Sirens in the Huntersville neighborhood near Duke Energy's McGuire Nuclear Station caused concerns for homeowners Thursday morning.
A Duke spokesperson said the alert was a mistake and it took them hours to figure out what triggered the sirens.
Craig Westman went on a walk with his dog through his neighborhood near Birkdale Village when he heard the alarm. Westman said he wasn't alarmed since siren testing happens often, but the timing did throw him off.
"The sirens usually go off around noon," said Westman.
At about 4:30 a.m. Thursday, crews at McGuire Nuclear Station off Highway 73 noticed a system that controls the sirens in Mecklenburg County wasn't working properly. Duke Energy spokesperson Jennifer Jabon said when crews tested the system around 10:30 a.m. and the sirens sounded.
"It was during us troubleshooting and testing. It should have been sounded silently but the test was audible," said Jabon.
For hours, crews worked to figure out what was wrong and used a backup system to activate the sirens in case an emergency happened.

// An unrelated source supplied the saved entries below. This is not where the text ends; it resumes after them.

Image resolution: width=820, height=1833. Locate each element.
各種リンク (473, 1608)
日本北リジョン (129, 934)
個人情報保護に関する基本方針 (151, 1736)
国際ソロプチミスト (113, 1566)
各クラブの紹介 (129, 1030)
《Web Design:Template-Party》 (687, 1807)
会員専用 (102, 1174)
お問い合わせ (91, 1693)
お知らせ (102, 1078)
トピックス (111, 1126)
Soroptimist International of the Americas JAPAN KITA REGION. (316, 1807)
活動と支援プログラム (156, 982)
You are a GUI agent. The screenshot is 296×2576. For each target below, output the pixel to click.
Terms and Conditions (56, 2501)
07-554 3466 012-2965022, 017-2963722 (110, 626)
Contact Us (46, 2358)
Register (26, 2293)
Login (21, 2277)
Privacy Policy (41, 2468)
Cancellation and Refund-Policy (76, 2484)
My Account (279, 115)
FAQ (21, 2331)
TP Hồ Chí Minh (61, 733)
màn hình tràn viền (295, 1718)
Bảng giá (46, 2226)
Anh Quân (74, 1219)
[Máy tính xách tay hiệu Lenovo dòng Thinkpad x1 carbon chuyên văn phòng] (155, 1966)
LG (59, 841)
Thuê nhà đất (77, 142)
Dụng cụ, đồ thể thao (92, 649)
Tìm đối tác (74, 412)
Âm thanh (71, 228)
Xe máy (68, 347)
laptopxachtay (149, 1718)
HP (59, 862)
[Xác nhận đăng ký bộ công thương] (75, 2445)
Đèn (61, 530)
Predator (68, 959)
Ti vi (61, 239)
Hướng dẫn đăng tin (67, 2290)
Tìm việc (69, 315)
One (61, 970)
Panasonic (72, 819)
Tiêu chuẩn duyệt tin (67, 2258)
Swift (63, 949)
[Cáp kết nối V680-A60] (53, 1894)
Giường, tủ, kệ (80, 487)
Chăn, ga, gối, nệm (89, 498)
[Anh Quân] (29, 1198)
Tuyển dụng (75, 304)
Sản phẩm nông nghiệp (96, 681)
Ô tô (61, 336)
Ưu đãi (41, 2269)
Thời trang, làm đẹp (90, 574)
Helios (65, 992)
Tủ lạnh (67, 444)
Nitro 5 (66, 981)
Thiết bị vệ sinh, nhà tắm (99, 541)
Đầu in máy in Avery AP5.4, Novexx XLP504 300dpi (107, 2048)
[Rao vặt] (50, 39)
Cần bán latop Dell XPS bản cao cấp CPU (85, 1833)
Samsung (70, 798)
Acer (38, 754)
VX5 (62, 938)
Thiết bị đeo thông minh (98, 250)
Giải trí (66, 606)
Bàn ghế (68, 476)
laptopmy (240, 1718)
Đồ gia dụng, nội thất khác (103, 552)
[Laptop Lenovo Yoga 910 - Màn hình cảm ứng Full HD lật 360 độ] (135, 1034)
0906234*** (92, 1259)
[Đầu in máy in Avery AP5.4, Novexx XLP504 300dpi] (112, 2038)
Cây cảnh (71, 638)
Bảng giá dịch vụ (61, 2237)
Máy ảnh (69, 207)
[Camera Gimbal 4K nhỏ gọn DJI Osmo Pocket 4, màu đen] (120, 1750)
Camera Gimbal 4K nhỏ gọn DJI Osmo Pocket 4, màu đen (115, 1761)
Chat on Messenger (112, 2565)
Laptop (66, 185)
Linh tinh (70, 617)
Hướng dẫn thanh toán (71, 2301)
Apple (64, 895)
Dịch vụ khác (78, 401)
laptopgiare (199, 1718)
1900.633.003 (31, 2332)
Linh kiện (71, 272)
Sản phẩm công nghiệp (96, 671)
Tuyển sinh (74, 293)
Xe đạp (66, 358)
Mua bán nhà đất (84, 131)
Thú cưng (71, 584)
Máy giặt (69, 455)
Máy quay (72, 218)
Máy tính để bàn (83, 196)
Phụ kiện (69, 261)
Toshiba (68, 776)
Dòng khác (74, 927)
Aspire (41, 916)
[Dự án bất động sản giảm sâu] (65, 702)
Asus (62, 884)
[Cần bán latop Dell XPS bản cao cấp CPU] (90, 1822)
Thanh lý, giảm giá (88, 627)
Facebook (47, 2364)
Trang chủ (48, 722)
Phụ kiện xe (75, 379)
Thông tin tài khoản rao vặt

They eventually found it was a communication failure in the system and fixed it about six hours after the false alarm.
"We regret that this caused any concern or inconvenience for the public," said Jabon.
Duke Energy performs a silent test on the sirens twice a week. They do an audible test once every three months. Dates for the audible tests are listed in a calendar mailed to area residents each year. Media alerts are also sent out before each test and details are available online.